Saibal Chatterjee of NDTV give 3 stars out of 5 and said that "Crazxy isn't an average crowd-pleaser. It dares to be different and sticks to its guns. That is where the appeal of the film lies." Sana Farzeen of India Today gave 3 stars out of 5 and observed that "Sohum Shah leads Crazxy with a gripping solo act, but the climax falters. The film excels in storytelling, performances, and music, yet its melodramatic ending may deter some viewers." Rishabh Suri of Hindustan Times gave 2.5 stars out of 5 and said in his review that "Crazxy has a few things going for it. But it is far from being a delicious ride, with quite a few loopholes along the way."

Critic of Bollywood Hungama gave 2 stars out of 5 and pointed out that "On the whole, Crazxy rests on Sohum Shah's bravura performance and some engaging moments. But the film suffers big time due to the disappointing climax. The limited hype might further affect its box office prospects." Shubhra Gupta of The Indian Express rated 2/5 stars and commented that "The absence of other actors—their presence reduced to their voices—is a problem too, leaving Sohum Shah to gamely handle the screen practically single-handed, which makes it even more of a stretch."

Rahul Desai of The Hollywood Reporter India commeneted that "Like most single-character movies, Crazxy works hard to stay visually and kinetically interesting. It depends heavily on the shot-taking, the sound design, Shah's physical acting and the editing. Thankfully, the craft does not go overboard to offset the real-time premise." Ganesh Aaglave of Firstpost in his review said that "Crazxy is easily one of the best Bollywood thrillers in recent times and must be watched on the big screen to enjoy the engrossing experience." Murtuza Iqbal of The Free Press Journal said that in review that "Sohum Shah and Girish Kohli have surely tried to give the audiences something unique, and they mostly succeed in it. But, with a better pace and some more twists and turns, this movie would have actually been Crazy! Well, you can surely watch it once but don't go to theatres with the Tumbbad kind of a movie expectation."

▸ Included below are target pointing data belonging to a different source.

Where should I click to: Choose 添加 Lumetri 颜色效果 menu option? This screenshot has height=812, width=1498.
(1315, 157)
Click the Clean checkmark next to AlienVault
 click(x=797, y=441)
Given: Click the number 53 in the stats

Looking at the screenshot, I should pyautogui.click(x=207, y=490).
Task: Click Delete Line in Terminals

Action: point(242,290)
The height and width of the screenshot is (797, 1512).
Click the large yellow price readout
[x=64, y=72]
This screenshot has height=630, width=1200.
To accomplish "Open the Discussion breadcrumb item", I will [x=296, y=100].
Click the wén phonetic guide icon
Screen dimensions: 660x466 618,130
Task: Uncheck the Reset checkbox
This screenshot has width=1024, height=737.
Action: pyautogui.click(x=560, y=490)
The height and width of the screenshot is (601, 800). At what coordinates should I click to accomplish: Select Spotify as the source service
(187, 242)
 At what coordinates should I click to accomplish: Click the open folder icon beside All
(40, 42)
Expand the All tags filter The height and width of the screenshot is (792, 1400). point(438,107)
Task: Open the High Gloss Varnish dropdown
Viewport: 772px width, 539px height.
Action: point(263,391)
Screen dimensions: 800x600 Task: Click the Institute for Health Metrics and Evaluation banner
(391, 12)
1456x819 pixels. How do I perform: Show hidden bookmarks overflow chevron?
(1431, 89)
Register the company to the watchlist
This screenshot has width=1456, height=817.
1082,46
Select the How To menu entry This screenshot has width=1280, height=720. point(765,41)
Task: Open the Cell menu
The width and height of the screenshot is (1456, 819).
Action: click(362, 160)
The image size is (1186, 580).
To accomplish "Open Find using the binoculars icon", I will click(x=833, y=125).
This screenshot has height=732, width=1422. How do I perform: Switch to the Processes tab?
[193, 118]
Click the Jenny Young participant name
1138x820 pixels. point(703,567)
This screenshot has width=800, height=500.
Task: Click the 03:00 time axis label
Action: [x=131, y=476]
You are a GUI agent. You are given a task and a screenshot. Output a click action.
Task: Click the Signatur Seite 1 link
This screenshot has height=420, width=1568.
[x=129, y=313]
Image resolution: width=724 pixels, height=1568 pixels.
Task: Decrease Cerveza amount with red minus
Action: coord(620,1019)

Moneycontrol described the film as an "edge-of-the-seat thrilling solo ride," highlighting Sohum Shah's commanding screen presence and the claustrophobic setting that enhances the tension. ABP News awarded the film 4 stars out of 5, calling it a "93-minute edge-of-the-seat thriller" and praising the film's ability to maintain tension throughout its runtime. Zee News appreciated the film's thrilling elements and Shah's performance. Punjab Kesari commended the film's ability to maintain audience engagement throughout its runtime.